[Bir veri kaynağından alınan kayıtlar]
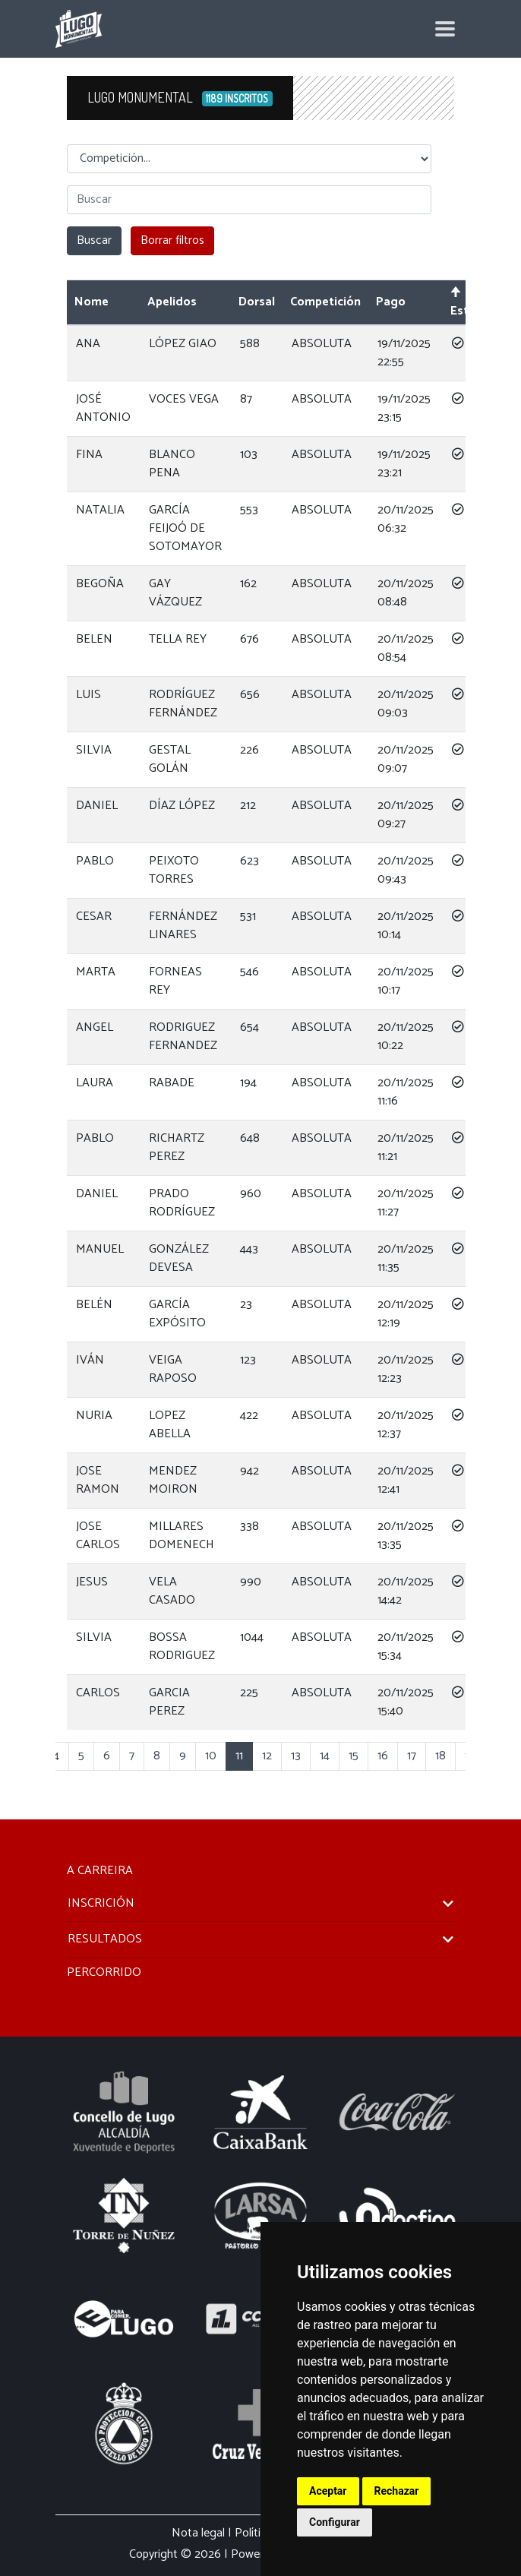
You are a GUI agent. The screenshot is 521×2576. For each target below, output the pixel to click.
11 (239, 1756)
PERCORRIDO (104, 1972)
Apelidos (172, 302)
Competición (325, 302)
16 (382, 1756)
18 (440, 1756)
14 (325, 1756)
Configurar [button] (334, 2522)
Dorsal (256, 302)
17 (411, 1756)
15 (353, 1756)
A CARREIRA (100, 1870)
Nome (91, 302)
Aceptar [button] (328, 2491)
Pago (391, 302)
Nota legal (198, 2533)
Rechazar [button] (396, 2491)
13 (296, 1756)
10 (210, 1756)
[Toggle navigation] (445, 28)
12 (267, 1756)
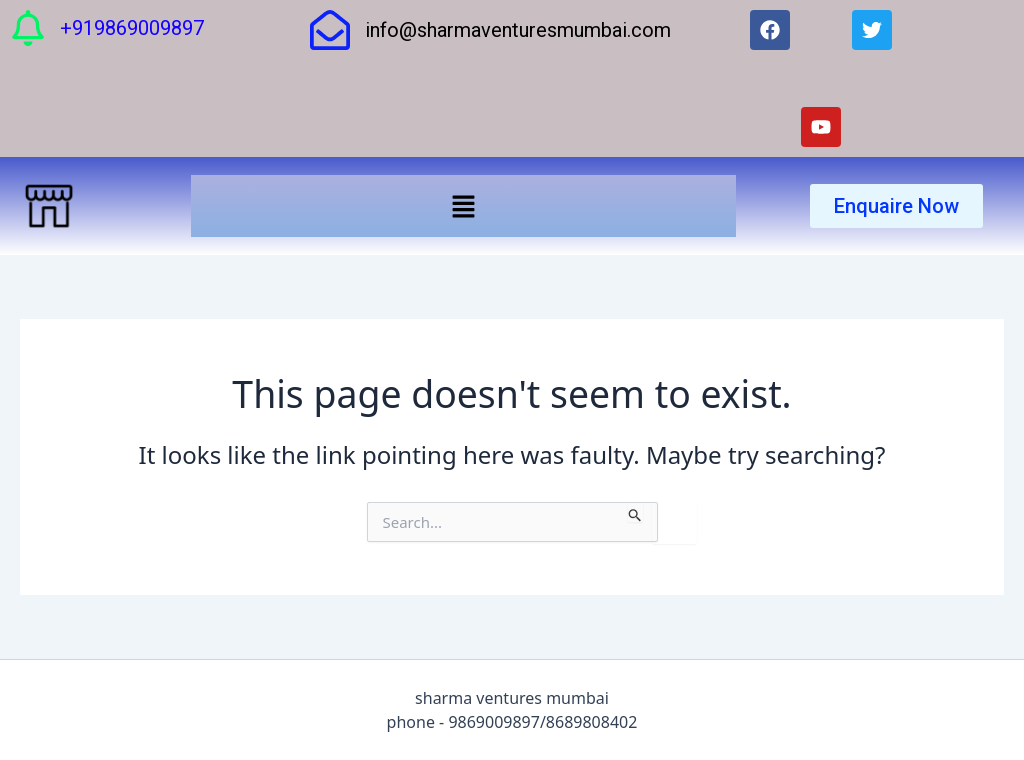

* Görevin *
Listedeki "Nota legal" ifadesini "Aviso legal" olarak yeniden adlandırıp tüm satırları başka hiçbir şeyi değiştirmeden tekrar yazar mısın? Resimleri yanıta ekleme.

* Sorunun çözümü *
You are a GUI agent. The screenshot is 521×2576. For each target below, output the pixel to click.
11 (239, 1756)
PERCORRIDO (104, 1972)
Apelidos (172, 302)
Competición (325, 302)
16 (382, 1756)
18 (440, 1756)
14 (325, 1756)
Configurar [button] (334, 2522)
Dorsal (256, 302)
17 (411, 1756)
15 (353, 1756)
A CARREIRA (100, 1870)
Nome (91, 302)
Aceptar [button] (328, 2491)
Pago (391, 302)
Aviso legal (198, 2533)
Rechazar [button] (396, 2491)
13 (296, 1756)
10 (210, 1756)
[Toggle navigation] (445, 28)
12 (267, 1756)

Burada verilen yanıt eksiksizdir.